Anadolu’da hayâl-perde-gölge oyunu ilk defa 1400’lü yıllarda İranlı Şeyh Küşterî tarafından Küşterî Meydanı adıyla Bursa’da oynanmıştır. 1950'li yıllara kadar Bursa Belediye Binası karşısında Şeyh Küşterî’nin mezarı vardı. Şeyh Küşterî gömüldükten sonra, mezar çevresi Osmanlı Sicillerinde Küşterî Mahallesi olarak anılmaya başlanmıştır.
Günümüzde artık pek bilinmeyen Hacivat–Karagöz oyunu Geleneksel Türk Tiyatrosunun başlıca türlerinden biridir. Perde gerisindeki kandil/ışık sayesinde gölgeleri perdeye yansıtılan karakterler arasında geçen hikâyeler çocuklar için eğlencedir. Büyükler içinse manası başkadır. Girizgâh konuşmaları derin metafizik konuların üstü örtülü olarak anlatılmasıdır.
Tasavvufî semboller içeren perde gazellerinde dünyamız hayâl perdesine benzetilmiştir. Yüksek metafizik hakikatler içeren perde sözlerinde aldandığımız hayatın geçici bir gölgeden ibaret olduğu anlatılır. İzleyicinin gördüğü perde, hayâl perdesine benzeyen dünyayı tasvir eder. Perdeye akseden kukla tasvirlerin görüntüsü ancak arkadaki kandil uyanınca görünür. Perde gerisindeki ışık/nur kaybolunca tasvirler görünmez olur. Oyun şeklinde anlatılmak istenen ibretlik hakikat şudur. Zıll-u Hayâl (hayâlin gölgesi) perdesi olan dünya fânidir. Dünyaya aldanmayın. Ecel gelince ruh bedenden çıkar görünmez olan gerçek âleme göçer. Ölüm gelince tüm hayâller biter. Ölümle birlikte gölgeler kaybolur hakikat başlar.

==============================

> [Görev A]: Gölge oyunu metninde “Anadolu’da hayâl-perde-gölge oyunu” sözleriyle başlayan paragrafı, temel bilgilerini koruyarak madde madde yazın.

> [Verilen kayıtlar]:
==============================

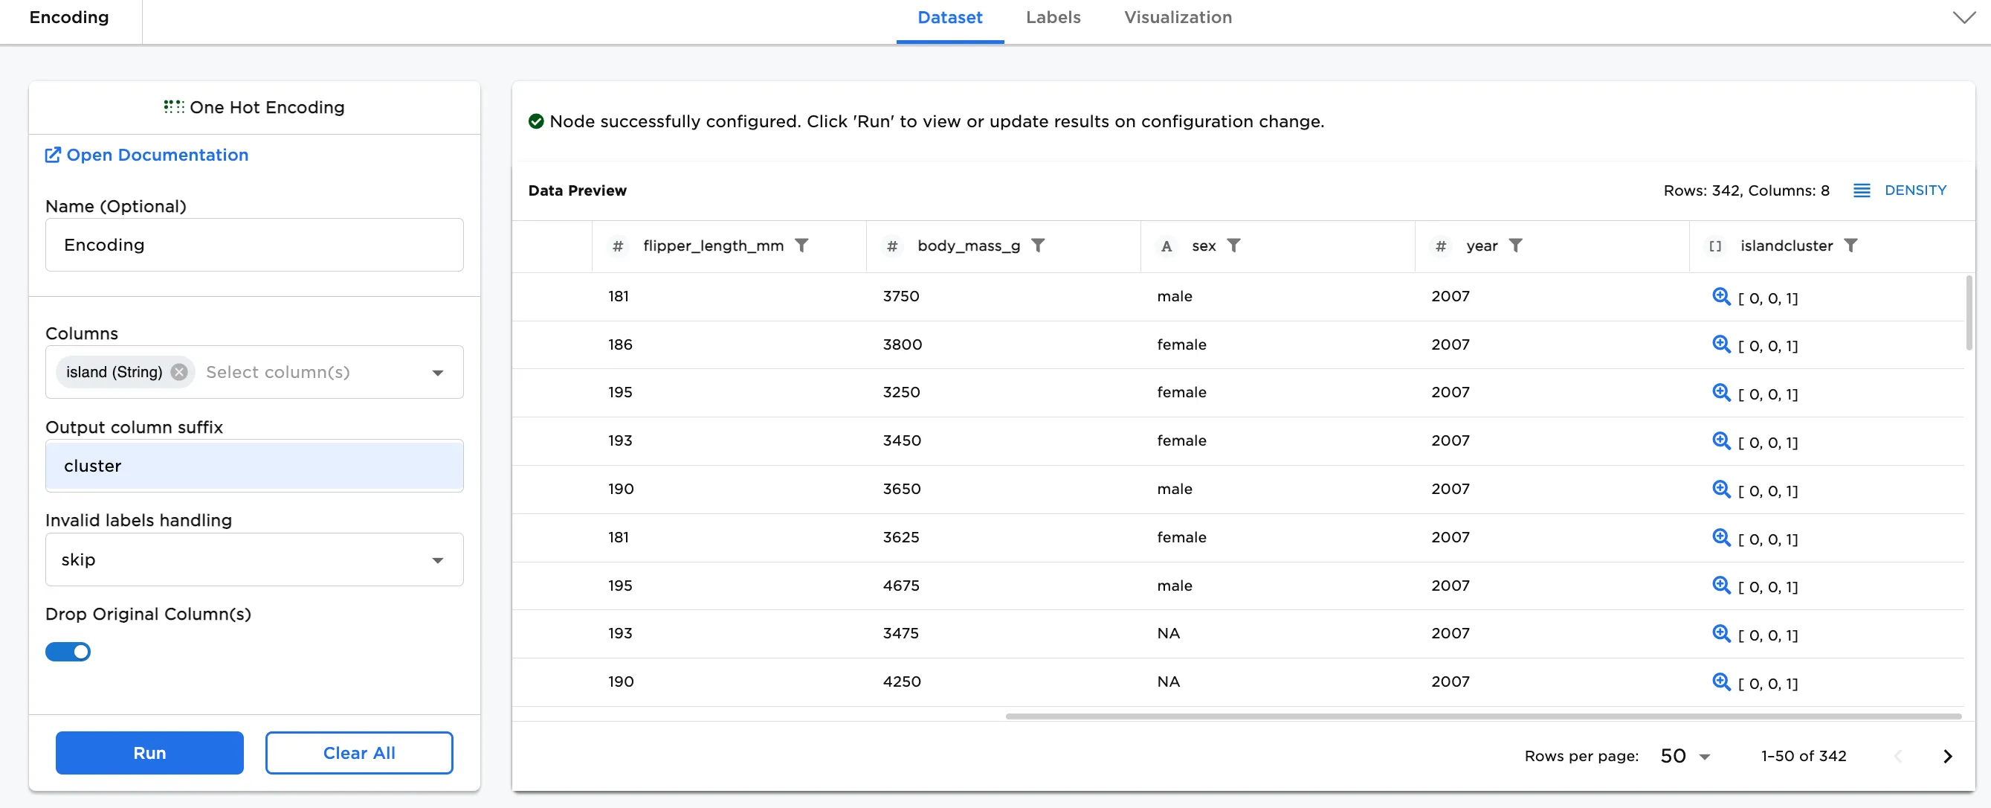Click the body_mass_g filter icon
Image resolution: width=1991 pixels, height=808 pixels.
tap(1038, 245)
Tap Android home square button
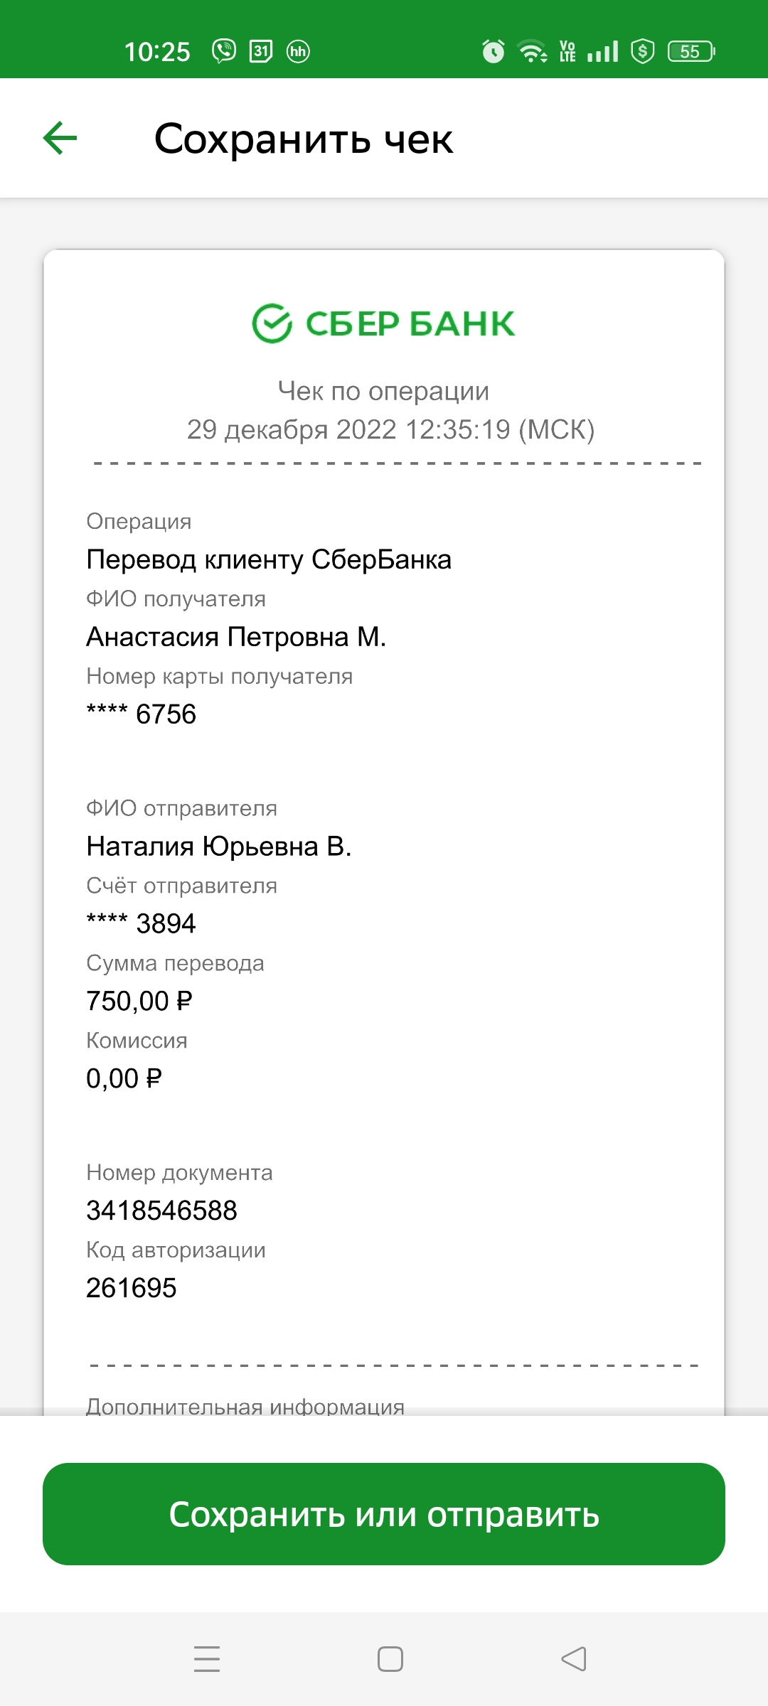 click(390, 1659)
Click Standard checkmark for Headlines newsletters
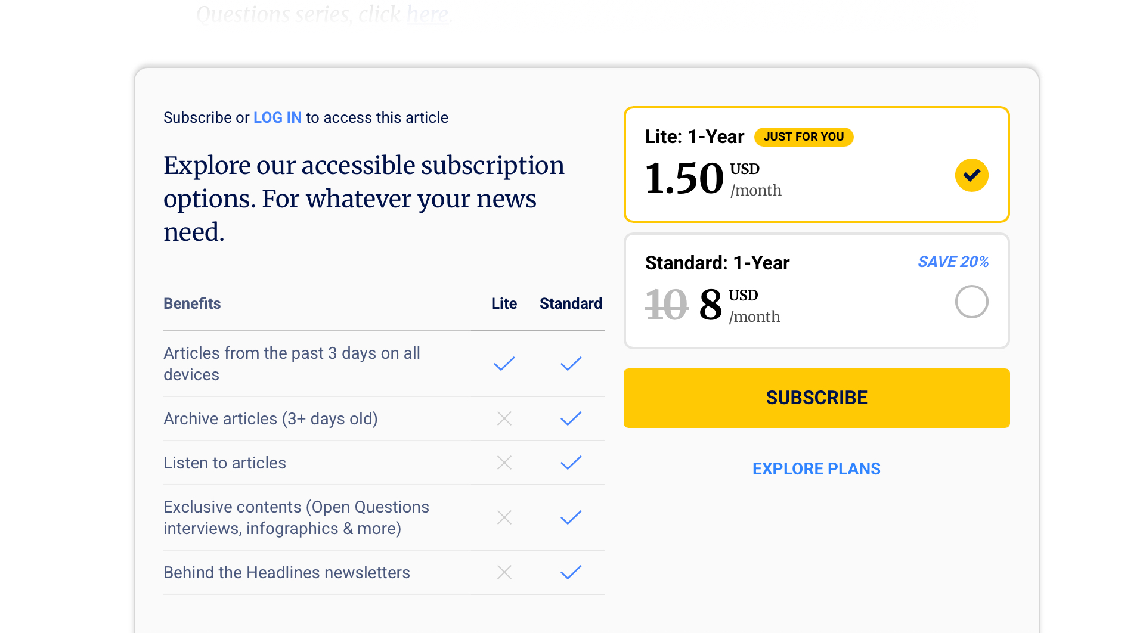The height and width of the screenshot is (633, 1146). pos(571,572)
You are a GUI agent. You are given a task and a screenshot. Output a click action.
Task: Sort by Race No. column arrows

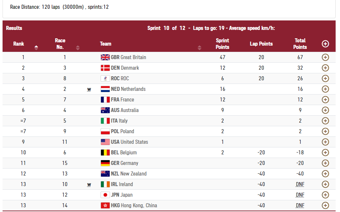click(x=78, y=47)
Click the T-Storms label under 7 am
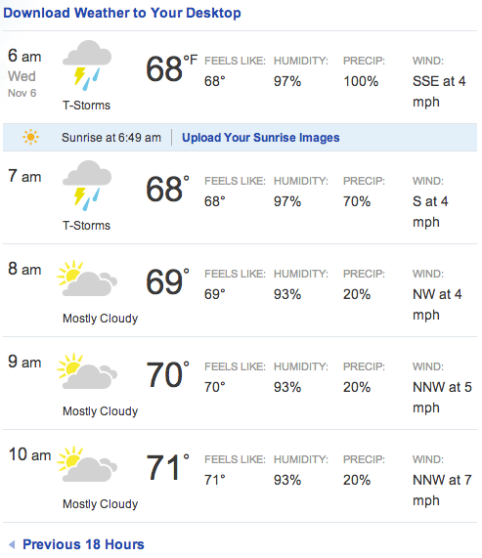The height and width of the screenshot is (558, 482). (86, 226)
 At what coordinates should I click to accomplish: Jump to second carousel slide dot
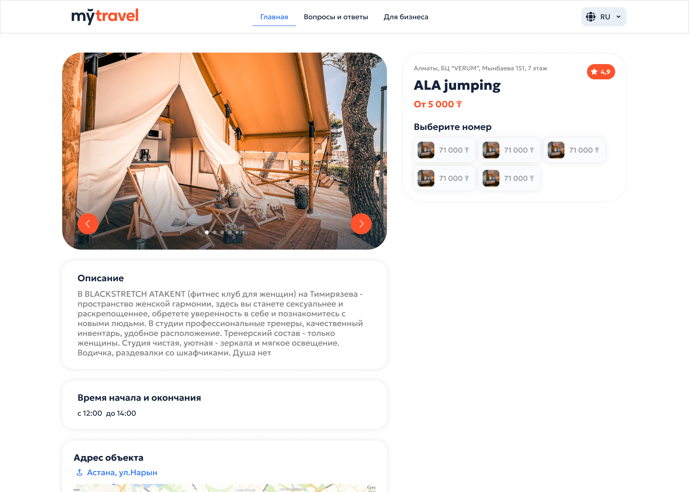point(215,232)

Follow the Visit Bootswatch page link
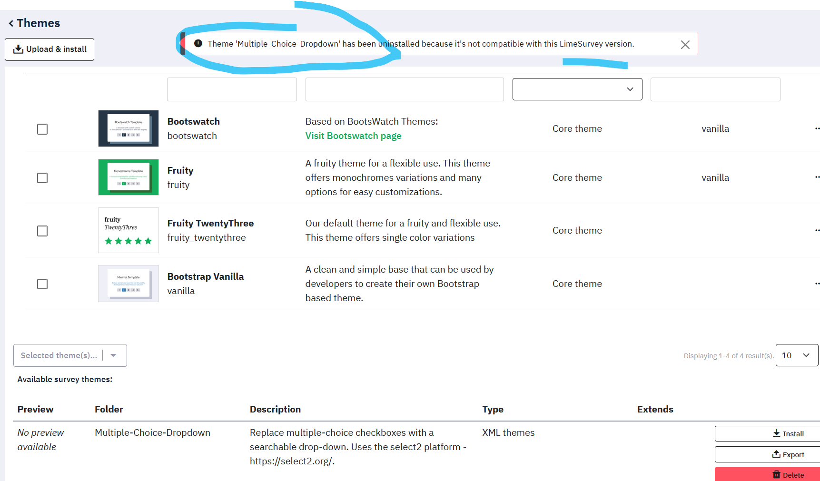coord(353,136)
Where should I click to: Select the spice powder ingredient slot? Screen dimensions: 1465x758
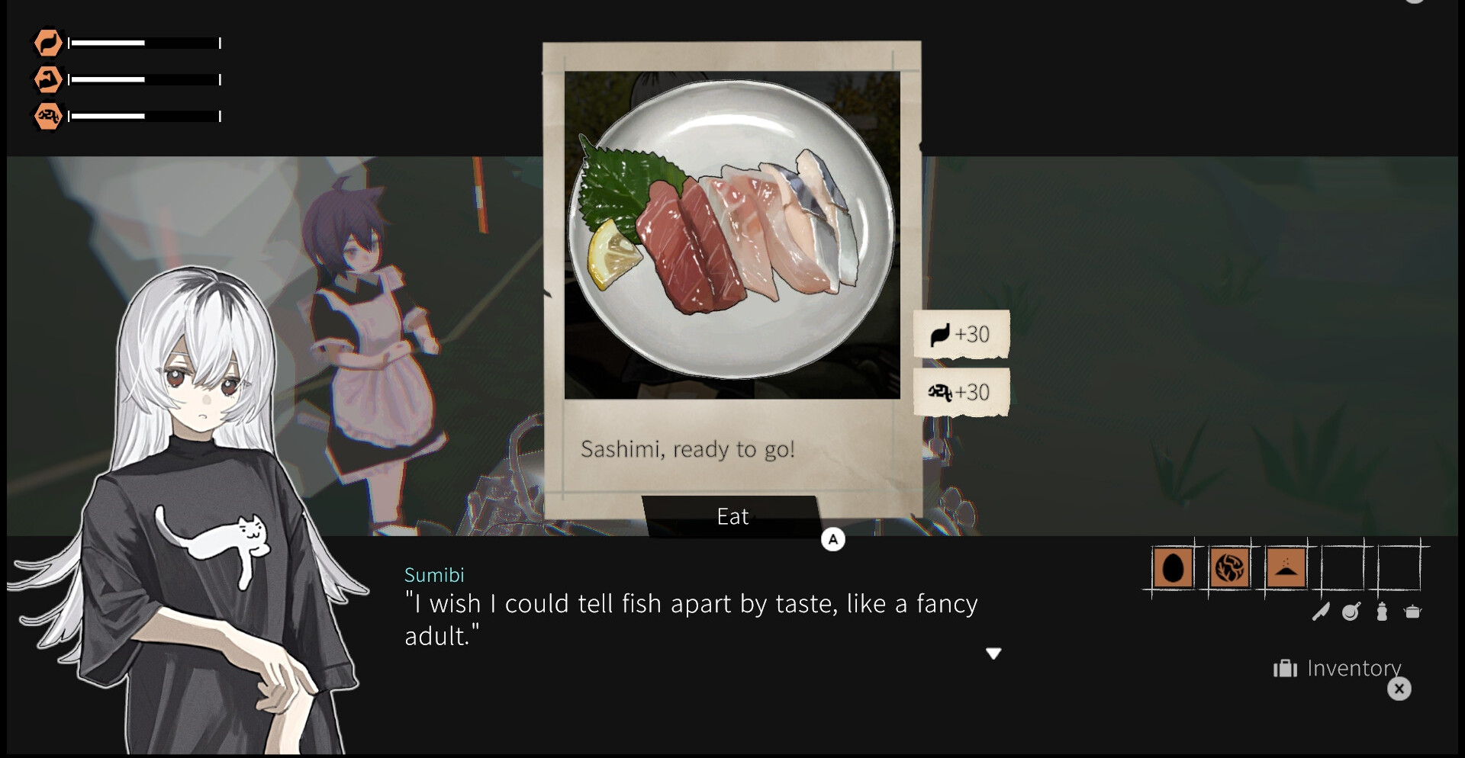(x=1286, y=567)
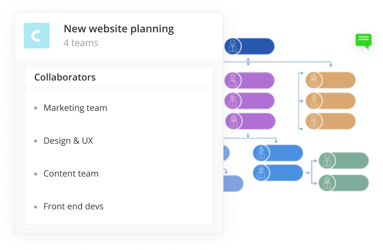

==============================

> [Görev B]: Kayıtların tamamını, "Select" ifadesi yerine "Choose" gelecek biçimde ve başka hiçbir yeri değiştirmeden yeniden yazın. Resimleri yanıta koymayın.

> [Yanıt A]:
- Anadolu’da hayâl-perde-gölge oyunu ilk kez 1400’lü yıllarda İranlı Şeyh Küşterî tarafından Bursa’da, Küşterî Meydanı adıyla oynandı.
- Şeyh Küşterî’nin mezarı 1950’li yıllara kadar Bursa Belediye Binası’nın karşısındaydı.
- Şeyh Küşterî gömüldükten sonra mezar çevresi Osmanlı Sicillerinde Küşterî Mahallesi olarak anılmaya başlandı.

> [Yanıt B]:
Click the body_mass_g filter icon
Image resolution: width=1991 pixels, height=808 pixels.
tap(1038, 245)
Tap Android home square button
 click(390, 1659)
Click Standard checkmark for Headlines newsletters
The height and width of the screenshot is (633, 1146). pos(571,572)
You are a GUI agent. You are given a task and a screenshot. Output a click action.
Task: Sort by Race No. column arrows

click(x=78, y=47)
Click the T-Storms label under 7 am
The height and width of the screenshot is (558, 482). (86, 226)
 At what coordinates should I click to accomplish: Jump to second carousel slide dot
point(215,232)

Follow the Visit Bootswatch page link
coord(353,136)
Where should I click to: Choose the spice powder ingredient slot? Screen dimensions: 1465x758
(x=1286, y=567)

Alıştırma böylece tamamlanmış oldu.